Task to complete.
Reproduce, from the lines below, exactly the stretch that begins at the line containing "Fevereiro de 2024 (37, 175)" and ends at the line containing "Mariana Oliveira (60, 574)", both included.

[Opening Data to use section]

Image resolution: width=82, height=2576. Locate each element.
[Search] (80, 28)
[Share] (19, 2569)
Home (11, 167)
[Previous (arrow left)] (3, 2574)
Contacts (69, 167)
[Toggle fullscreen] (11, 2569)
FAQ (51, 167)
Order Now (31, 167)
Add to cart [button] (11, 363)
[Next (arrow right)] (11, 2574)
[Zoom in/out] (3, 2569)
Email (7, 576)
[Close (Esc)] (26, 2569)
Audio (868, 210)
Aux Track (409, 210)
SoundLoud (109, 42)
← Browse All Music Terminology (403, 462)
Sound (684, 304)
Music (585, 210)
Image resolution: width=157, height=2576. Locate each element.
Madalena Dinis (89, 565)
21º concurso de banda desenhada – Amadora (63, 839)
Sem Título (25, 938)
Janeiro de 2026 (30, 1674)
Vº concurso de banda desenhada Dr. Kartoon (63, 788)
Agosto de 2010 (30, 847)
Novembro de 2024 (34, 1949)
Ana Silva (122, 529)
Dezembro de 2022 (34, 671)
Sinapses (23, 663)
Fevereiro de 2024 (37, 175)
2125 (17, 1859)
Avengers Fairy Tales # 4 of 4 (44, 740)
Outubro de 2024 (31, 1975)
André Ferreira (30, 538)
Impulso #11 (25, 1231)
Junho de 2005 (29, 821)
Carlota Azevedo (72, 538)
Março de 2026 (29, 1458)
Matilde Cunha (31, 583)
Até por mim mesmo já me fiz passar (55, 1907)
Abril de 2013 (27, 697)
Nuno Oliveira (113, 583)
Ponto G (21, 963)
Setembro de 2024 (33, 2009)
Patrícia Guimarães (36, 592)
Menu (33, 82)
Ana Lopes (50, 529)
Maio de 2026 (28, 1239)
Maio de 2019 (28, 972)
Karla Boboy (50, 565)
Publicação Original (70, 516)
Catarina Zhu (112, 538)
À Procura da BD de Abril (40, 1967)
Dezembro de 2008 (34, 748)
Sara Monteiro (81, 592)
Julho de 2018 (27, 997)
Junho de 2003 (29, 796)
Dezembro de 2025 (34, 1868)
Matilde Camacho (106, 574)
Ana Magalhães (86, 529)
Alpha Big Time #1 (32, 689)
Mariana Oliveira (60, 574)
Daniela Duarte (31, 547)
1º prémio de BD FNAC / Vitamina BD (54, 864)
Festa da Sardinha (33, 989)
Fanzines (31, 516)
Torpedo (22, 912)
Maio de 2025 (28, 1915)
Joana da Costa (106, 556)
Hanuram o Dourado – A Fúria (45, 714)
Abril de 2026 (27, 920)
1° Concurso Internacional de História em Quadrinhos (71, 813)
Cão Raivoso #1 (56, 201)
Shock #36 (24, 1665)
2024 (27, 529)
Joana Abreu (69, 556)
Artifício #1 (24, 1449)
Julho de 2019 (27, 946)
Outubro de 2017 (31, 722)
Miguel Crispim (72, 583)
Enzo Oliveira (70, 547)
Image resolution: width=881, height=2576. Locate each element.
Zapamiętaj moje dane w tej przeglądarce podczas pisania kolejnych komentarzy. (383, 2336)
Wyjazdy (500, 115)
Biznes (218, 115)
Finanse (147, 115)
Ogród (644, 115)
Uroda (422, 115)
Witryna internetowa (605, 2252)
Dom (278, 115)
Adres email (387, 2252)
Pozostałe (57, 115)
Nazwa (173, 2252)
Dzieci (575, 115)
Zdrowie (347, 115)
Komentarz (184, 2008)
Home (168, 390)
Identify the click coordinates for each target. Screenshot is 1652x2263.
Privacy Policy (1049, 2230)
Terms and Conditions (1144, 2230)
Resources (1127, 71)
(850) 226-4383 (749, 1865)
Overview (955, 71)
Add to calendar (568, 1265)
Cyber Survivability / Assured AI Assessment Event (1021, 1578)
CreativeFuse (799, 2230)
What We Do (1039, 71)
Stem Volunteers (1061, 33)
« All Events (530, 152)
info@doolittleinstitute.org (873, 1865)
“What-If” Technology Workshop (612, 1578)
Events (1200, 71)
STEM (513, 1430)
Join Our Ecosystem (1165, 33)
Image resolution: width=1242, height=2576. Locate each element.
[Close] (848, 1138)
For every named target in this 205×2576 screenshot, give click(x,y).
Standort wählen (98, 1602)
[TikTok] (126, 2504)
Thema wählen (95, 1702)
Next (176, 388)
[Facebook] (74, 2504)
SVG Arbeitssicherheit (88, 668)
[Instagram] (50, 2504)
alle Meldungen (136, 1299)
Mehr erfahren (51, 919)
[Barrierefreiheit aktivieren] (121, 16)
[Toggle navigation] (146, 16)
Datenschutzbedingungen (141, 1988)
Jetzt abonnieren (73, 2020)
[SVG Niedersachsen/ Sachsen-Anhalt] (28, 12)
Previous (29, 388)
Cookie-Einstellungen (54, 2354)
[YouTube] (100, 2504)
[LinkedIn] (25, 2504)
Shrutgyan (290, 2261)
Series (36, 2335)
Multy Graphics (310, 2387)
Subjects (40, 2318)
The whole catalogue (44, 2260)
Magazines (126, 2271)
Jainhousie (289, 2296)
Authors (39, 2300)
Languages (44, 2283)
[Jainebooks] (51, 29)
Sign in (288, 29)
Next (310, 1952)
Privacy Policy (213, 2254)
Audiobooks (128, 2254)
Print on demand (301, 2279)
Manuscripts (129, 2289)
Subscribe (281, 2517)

[Closing Data to use section]

Response for this exercise.
Fevereiro de 2024 (37, 175)
2125 (17, 1859)
Avengers Fairy Tales # 4 of 4 (44, 740)
Outubro de 2024 (31, 1975)
André Ferreira (30, 538)
Impulso #11 (25, 1231)
Junho de 2005 (29, 821)
Carlota Azevedo (72, 538)
Março de 2026 (29, 1458)
Matilde Cunha (31, 583)
Até por mim mesmo já me fiz passar (55, 1907)
Abril de 2013 (27, 697)
Nuno Oliveira (113, 583)
Ponto G (21, 963)
Setembro de 2024 (33, 2009)
Patrícia Guimarães (36, 592)
Menu (33, 82)
Ana Lopes (50, 529)
Maio de 2026 (28, 1239)
Maio de 2019 (28, 972)
Karla Boboy (50, 565)
Publicação Original (70, 516)
Catarina Zhu (112, 538)
À Procura da BD de Abril (40, 1967)
Dezembro de 2008 (34, 748)
Sara Monteiro (81, 592)
Julho de 2018 (27, 997)
Junho de 2003 (29, 796)
Dezembro de 2025 (34, 1868)
Matilde Camacho (106, 574)
Ana Magalhães (86, 529)
Alpha Big Time #1 (32, 689)
Mariana Oliveira (60, 574)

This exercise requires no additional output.